La discusión sobre la ampliación del Registro Integral de Formalización Minera (REINFO) volvió a encender tensiones entre el Ejecutivo y el Congreso. Mientras el presidente José Jerí sostiene que solo es razonable extender el proceso por un año más, el Parlamento aprobó llevarlo hasta 2027. Pero especialistas advierten que el verdadero debate no es de tiempo, sino de procedimiento: la ampliación no reabre el registro, no incorpora nuevos mineros y no resuelve las fallas que arrastra el sistema desde hace casi una década.
El analista politico Arturo Montesinos aclara un punto clave que suele pasar desapercibido en el debate público. “No es una ampliación del REINFO, porque el REINFO ya está cerrado. Lo que se está ampliando es el proceso de formalizarte”, explica. El registro quedó cerrado hace años; ningún minero puede inscribirse hoy para iniciar su trámite. Los que sí están dentro —unos 30 mil en todo el país— buscan evitar que, al terminar el año, la falta de una prórroga los convierta automáticamente en ilegales, sin posibilidad de trabajar ni vender mineral.
¿Qué es el REINFO y por qué no funciona?
El REINFO fue creado en 2016 como un mecanismo temporal para que los mineros informales pudieran continuar operando mientras avanzaban en su formalización. La idea era que aquellas personas que trabajaban en zonas permitidas, pero sin concesión o con trámites incompletos, tuvieran una vía legal para regularizar su situación.
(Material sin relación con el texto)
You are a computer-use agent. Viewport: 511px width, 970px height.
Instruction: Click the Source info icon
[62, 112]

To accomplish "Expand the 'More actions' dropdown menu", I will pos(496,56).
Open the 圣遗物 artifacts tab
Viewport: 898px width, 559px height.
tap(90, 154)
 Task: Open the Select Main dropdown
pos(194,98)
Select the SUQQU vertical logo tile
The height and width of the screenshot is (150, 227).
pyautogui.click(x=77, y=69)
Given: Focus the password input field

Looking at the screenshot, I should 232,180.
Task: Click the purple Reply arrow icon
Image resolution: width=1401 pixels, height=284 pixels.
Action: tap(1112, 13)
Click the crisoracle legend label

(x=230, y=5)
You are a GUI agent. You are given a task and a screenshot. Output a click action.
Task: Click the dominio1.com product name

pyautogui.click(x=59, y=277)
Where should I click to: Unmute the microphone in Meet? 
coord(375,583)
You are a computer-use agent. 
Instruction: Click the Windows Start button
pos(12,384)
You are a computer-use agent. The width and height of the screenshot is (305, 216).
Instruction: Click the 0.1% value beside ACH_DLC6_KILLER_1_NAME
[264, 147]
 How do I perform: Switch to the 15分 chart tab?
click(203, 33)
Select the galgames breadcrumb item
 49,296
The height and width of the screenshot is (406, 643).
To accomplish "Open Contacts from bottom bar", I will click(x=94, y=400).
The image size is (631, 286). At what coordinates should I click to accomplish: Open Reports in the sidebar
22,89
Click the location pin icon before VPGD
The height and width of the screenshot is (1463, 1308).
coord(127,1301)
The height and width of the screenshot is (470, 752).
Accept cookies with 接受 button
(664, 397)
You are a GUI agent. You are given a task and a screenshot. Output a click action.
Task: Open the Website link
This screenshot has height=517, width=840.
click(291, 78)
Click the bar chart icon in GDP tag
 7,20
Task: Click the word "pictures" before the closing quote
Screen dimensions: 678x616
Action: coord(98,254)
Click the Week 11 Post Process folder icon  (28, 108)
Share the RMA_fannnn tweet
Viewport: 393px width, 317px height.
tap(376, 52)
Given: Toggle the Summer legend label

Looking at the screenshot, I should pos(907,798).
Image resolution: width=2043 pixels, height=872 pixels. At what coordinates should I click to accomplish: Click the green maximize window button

La inscripción solo estuvo abierta hasta 2017, por lo que hoy nadie puede sumarse, y quienes ya están dentro deben cumplir una serie de requisitos ambientales, técnicos y administrativos.
Pese a esa intención, el sistema no ha dado resultados. A nivel nacional, solo entre 2,4% y 10% de los inscritos logró culminar el proceso. La mayoría quedó detenida por trámites complejos, falta de acompañamiento estatal y por uno de los principales problemas identificados por especialistas: la exigencia de contar con un contrato con el titular de la concesión minera. Montesinos sostiene que este es el freno más crítico. “Mientras el titular de la concesión no me dé el contrato, nunca voy a poder formalizarme. Así pasen uno, diez o cincuenta años”. Muchos mineros trabajan desde hace décadas en concesiones inactivas cuyos dueños no operan, pero tampoco firman acuerdos. Sin ese documento, el proceso se vuelve imposible de cerrar.
A ello se suma la falta de gestión estatal. No existe un diagnóstico actualizado que permita saber cuántos mineros están avanzados, qué trabas enfrenta cada grupo o qué zonas requieren intervención prioritaria. “El que no ha hecho su trabajo no es el minero, es el Estado. Nunca se ha identificado cuáles están avanzados y cuáles no”, afirma el entrevistado. La ausencia de este ordenamiento ha generado la percepción permanente de que el REINFO no funciona y que, aun con ampliaciones, el avance seguirá siendo mínimo.
¿Qué se debe hacer? ¿Es una cuestión de tiempo o de gestión?
Mientras el Congreso plantea ampliar el proceso hasta 2027, el Ejecutivo insiste en otorgar solo un año adicional. Para el presidente Jerí, esa debería ser “la última oportunidad”, pues considera que extender más el plazo solo dilata un sistema que no ha mostrado resultados. Sin embargo, especialistas sostienen que el problema no está en la duración de la prórroga, sino en la forma en que se ejecuta la formalización.
Montesinos afirma que, con un trabajo organizado, el proceso podría resolverse mucho más rápido de lo que se discute. Para ello plantea que el primer paso debe ser un censo regional que permita saber exactamente quién está en qué etapa, cuáles dependen de un contrato pendiente y qué trámites faltan en cada caso. “Hay que separar el trigo de la paja. No todos están en la misma situación”, explica. Con esa información, el Estado podría desplegar equipos técnicos por provincia, priorizar zonas como Camaná y Caravelí, y convocar a titulares de concesiones que llevan décadas sin operar sus áreas.
El entrevistado también destaca la necesidad de establecer mesas de trabajo entre mineros y titulares para destrabar los contratos. Considera que el Estado debe evaluar incluso la reversión de concesiones inactivas que impiden avanzar en la formalización. Hasta que ese obstáculo no se resuelva, ningún plazo —sea corto o largo— permitirá que los inscritos culminen el proceso.
De esta manera, la ampliación resulta necesaria para evitar que miles de familias queden en ilegalidad. Pero la pregunta central no es si deben ser uno o dos años. El verdadero desafío es corregir un sistema que, sin cambios estructurales, seguirá produciendo los mismos resultados.